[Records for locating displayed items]
--------------------------------------------------
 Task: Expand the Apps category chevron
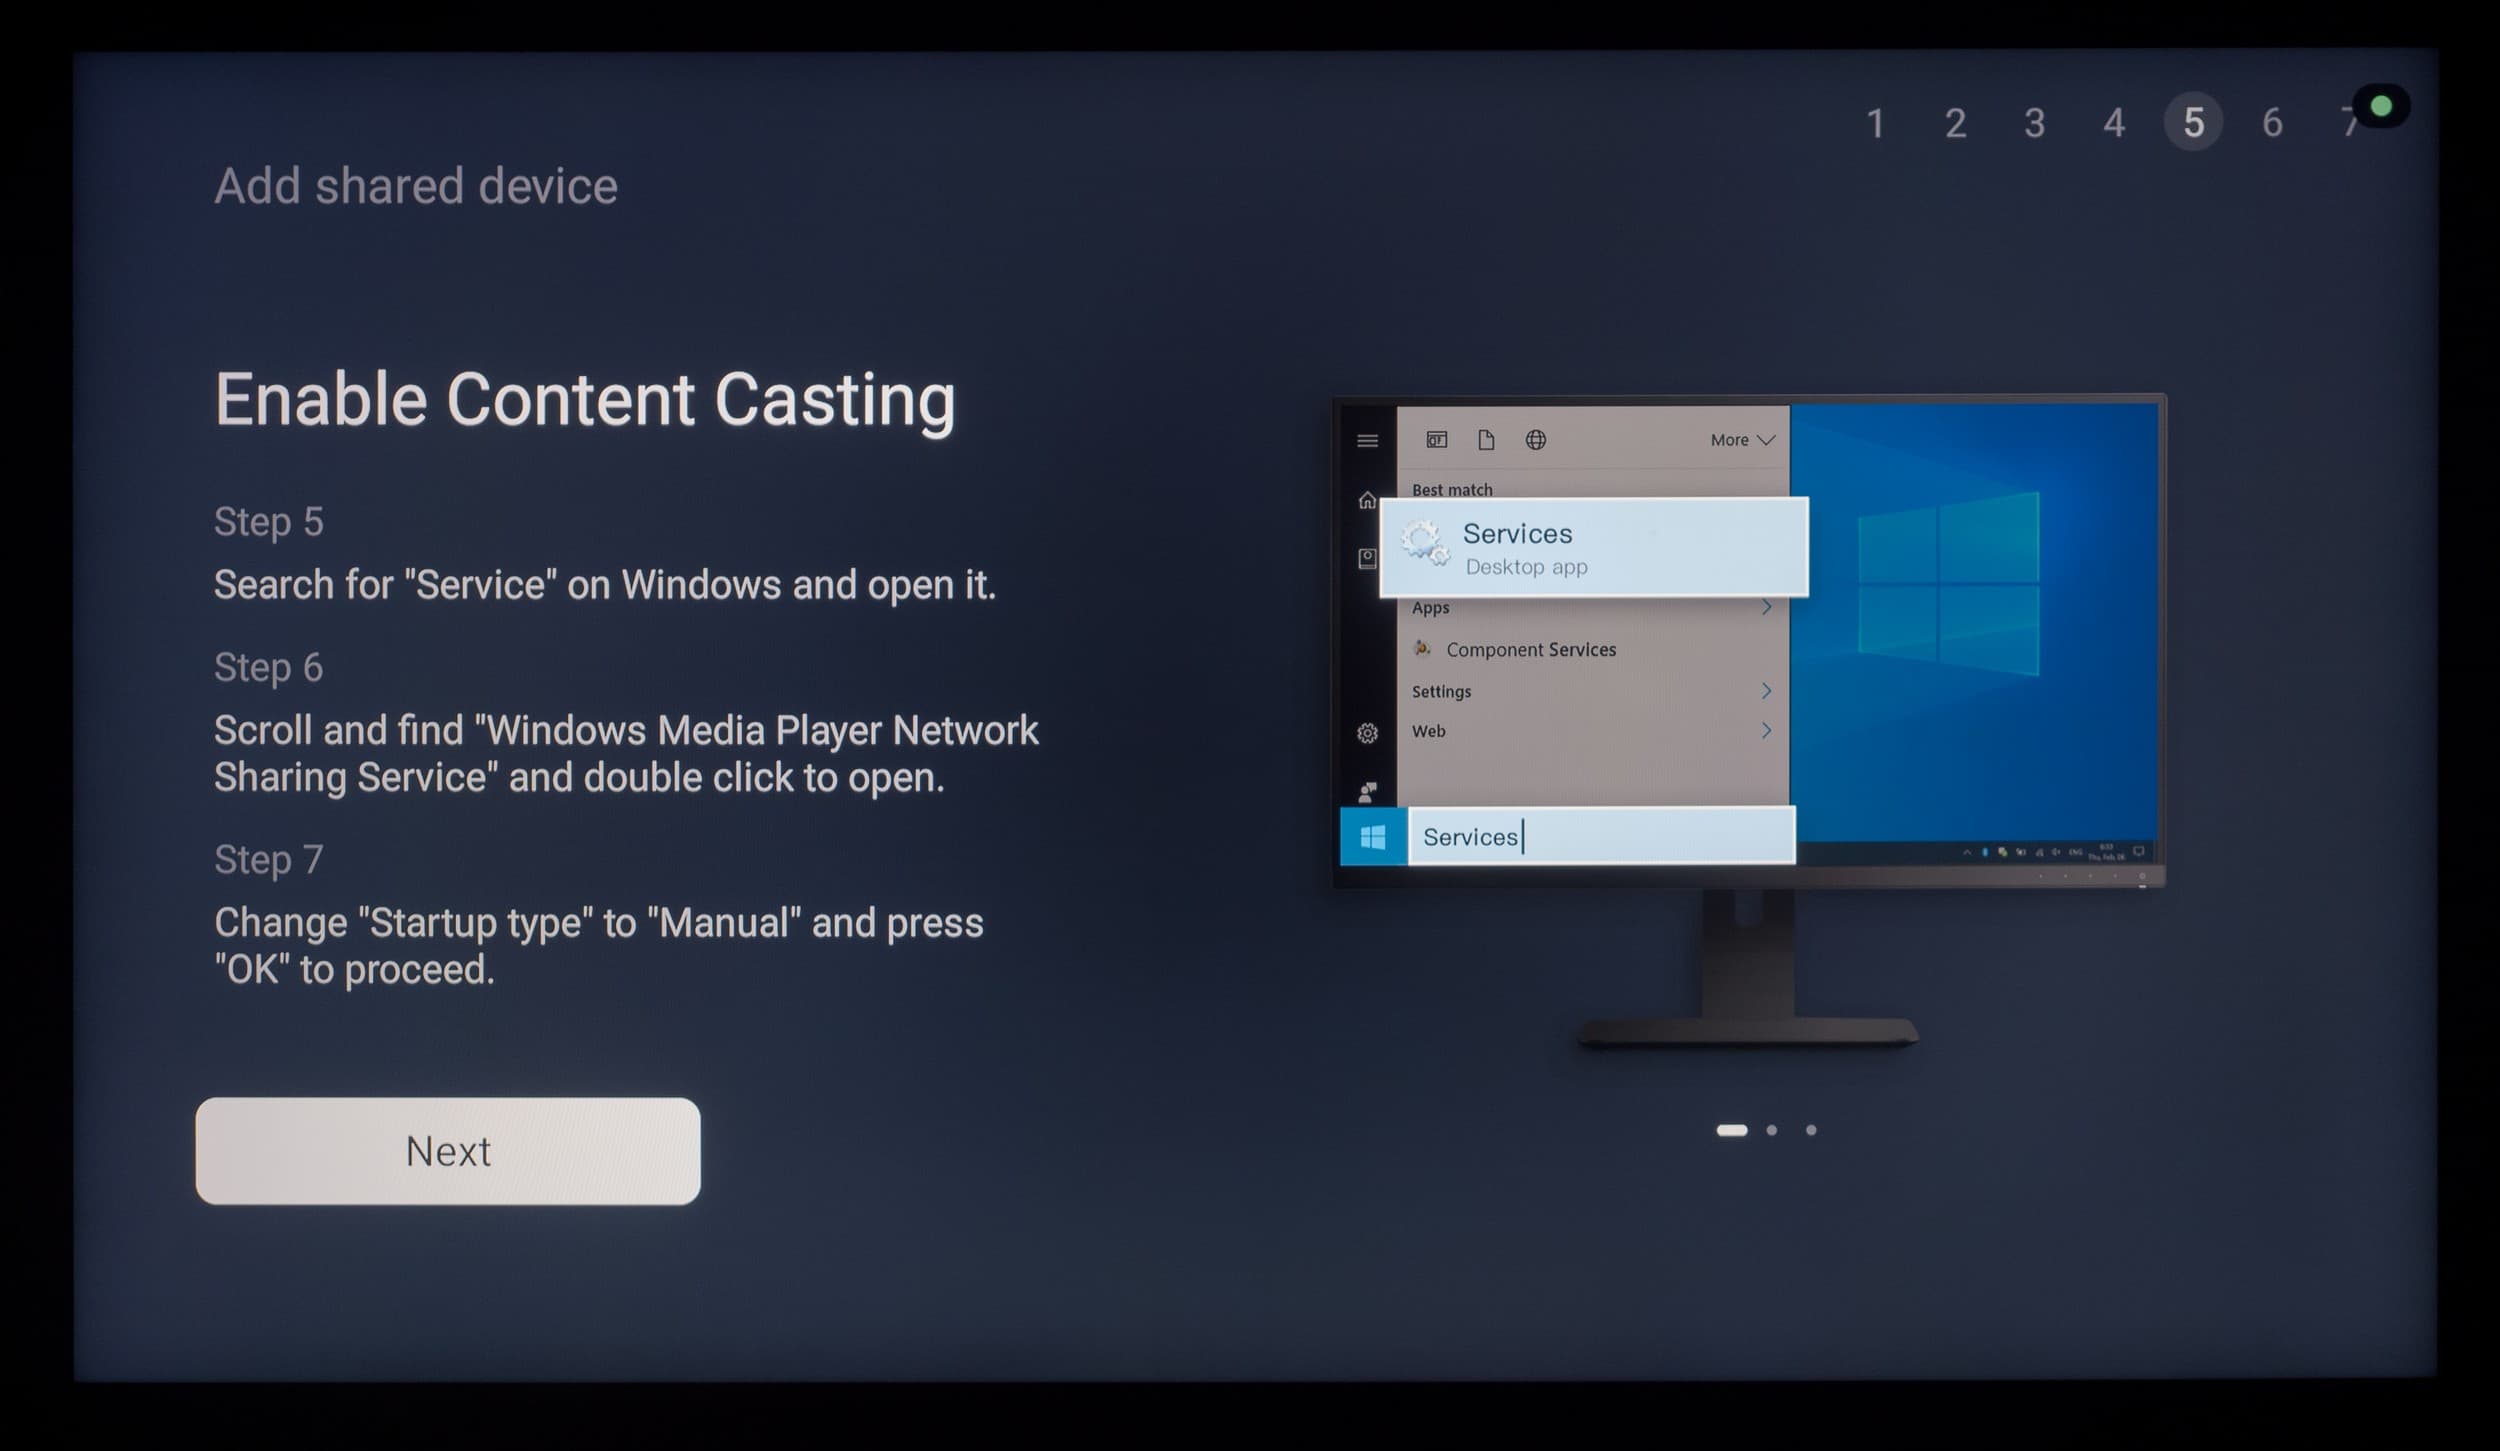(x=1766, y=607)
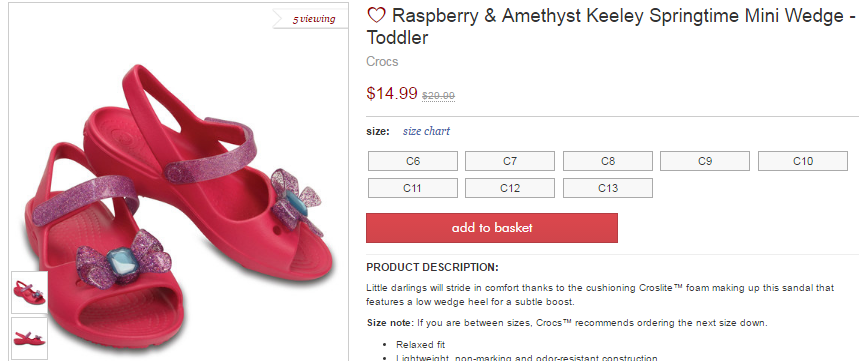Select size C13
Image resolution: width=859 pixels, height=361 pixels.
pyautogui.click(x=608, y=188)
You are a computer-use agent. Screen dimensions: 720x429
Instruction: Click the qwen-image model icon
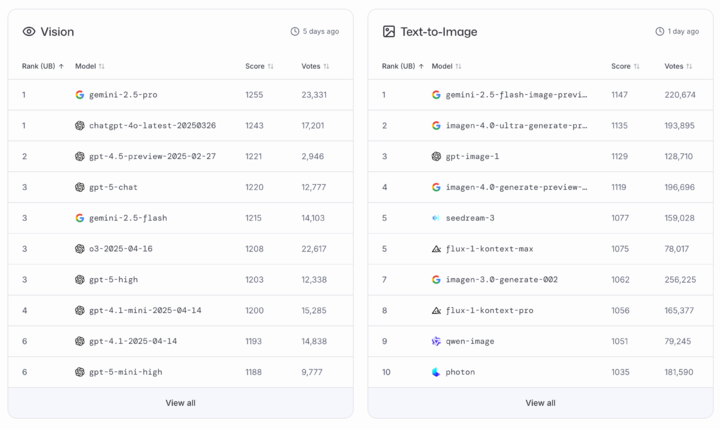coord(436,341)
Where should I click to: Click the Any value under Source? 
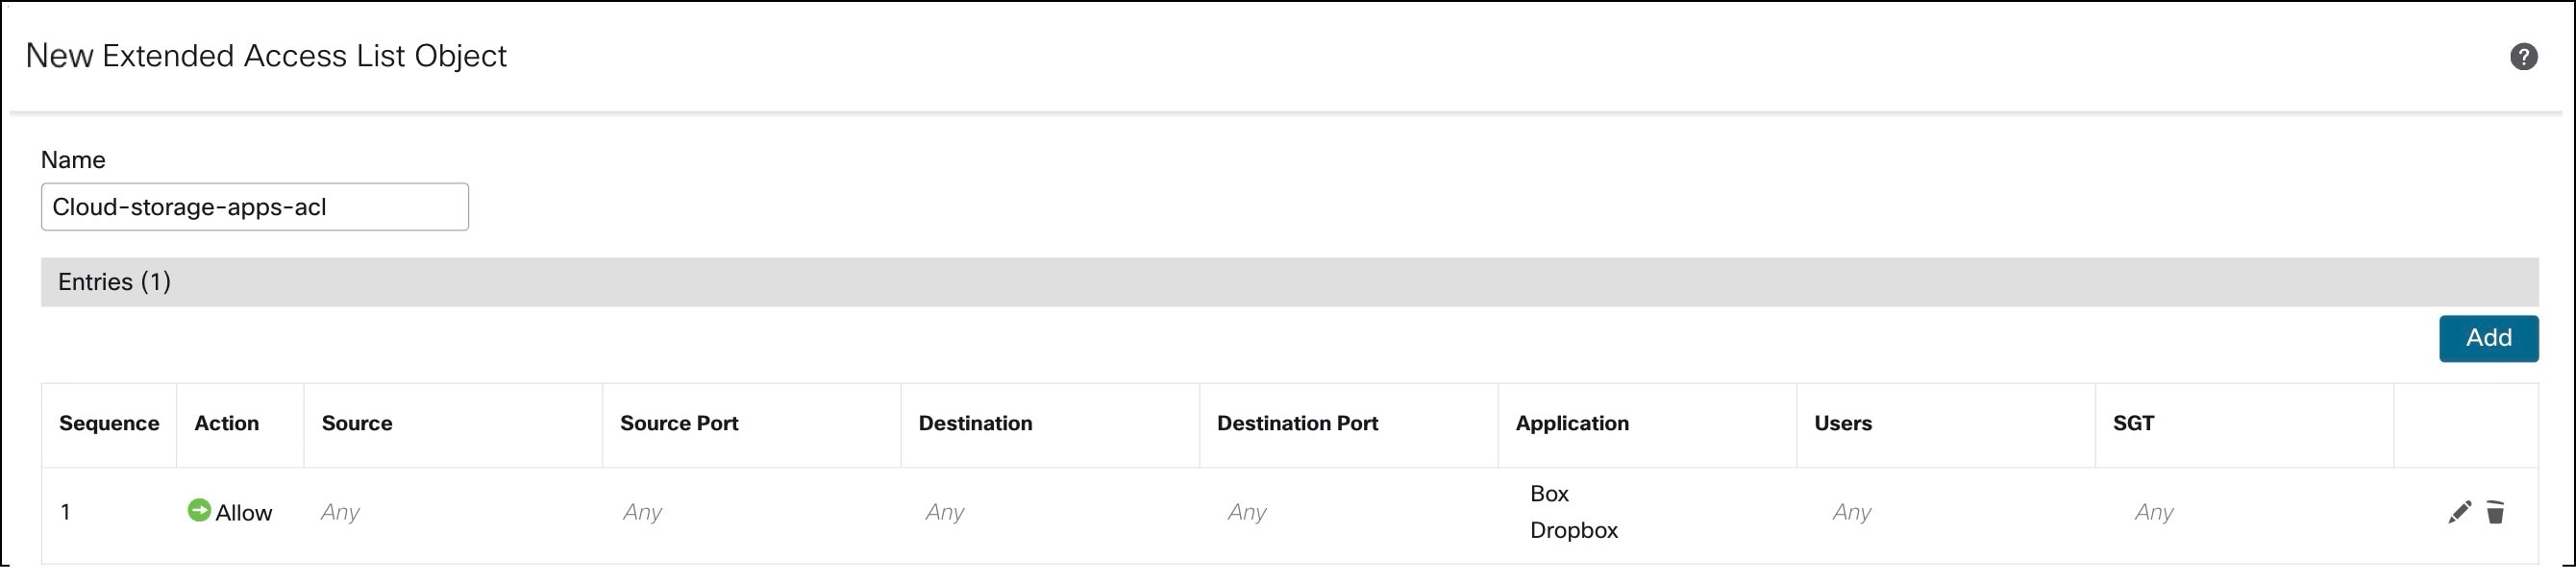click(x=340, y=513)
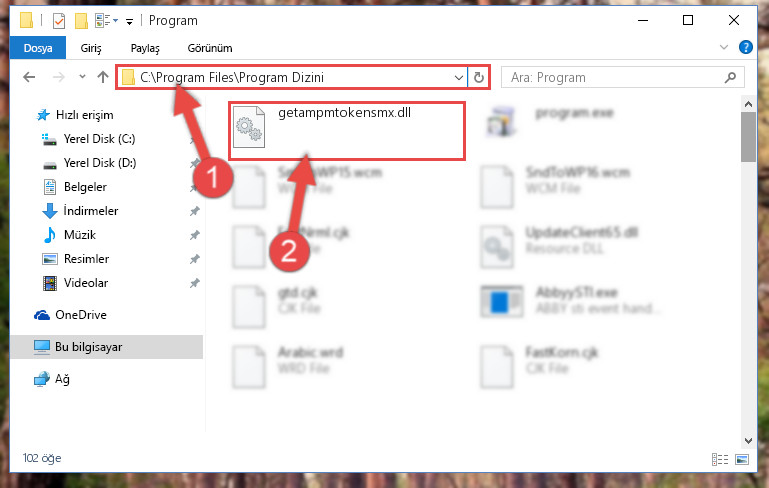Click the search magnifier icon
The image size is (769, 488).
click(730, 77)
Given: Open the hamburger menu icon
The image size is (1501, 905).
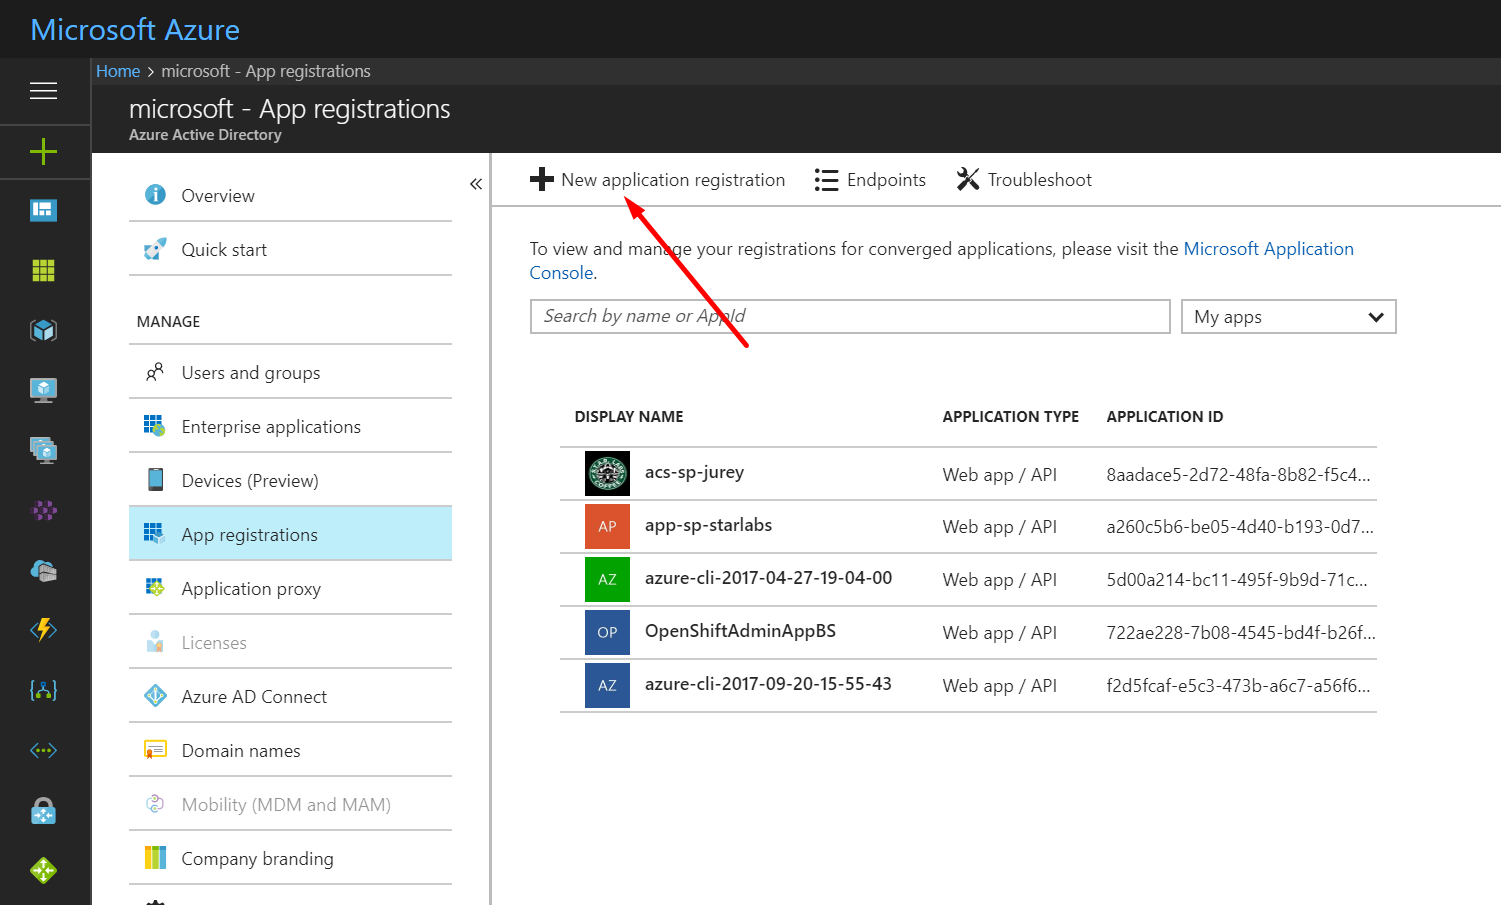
--------------------------------------------------
Put the lines above into a Markdown table with the columns "Row" and "Line," numbering each row and skipping any blank lines. Leave the pictures out of the table.

# [RIGHT ANSWER]
| Row | Line |
|---|---|
| 1 |  Task: Expand the Apps category chevron |
| 2 | (x=1766, y=607) |
| 3 | Select size C13 |
| 4 | Image resolution: width=859 pixels, height=361 pixels. |
| 5 | pyautogui.click(x=608, y=188) |
| 6 | You are a computer-use agent. Screen dimensions: 720x429 |
| 7 | Instruction: Click the qwen-image model icon |
| 8 | coord(436,341) |
| 9 | Where should I click to: Click the Any value under Source?  |
| 10 | click(x=340, y=513) |
| 11 | Click the search magnifier icon |
| 12 | The image size is (769, 488). |
| 13 | click(730, 77) |
| 14 | Given: Open the hamburger menu icon |
| 15 | The image size is (1501, 905). |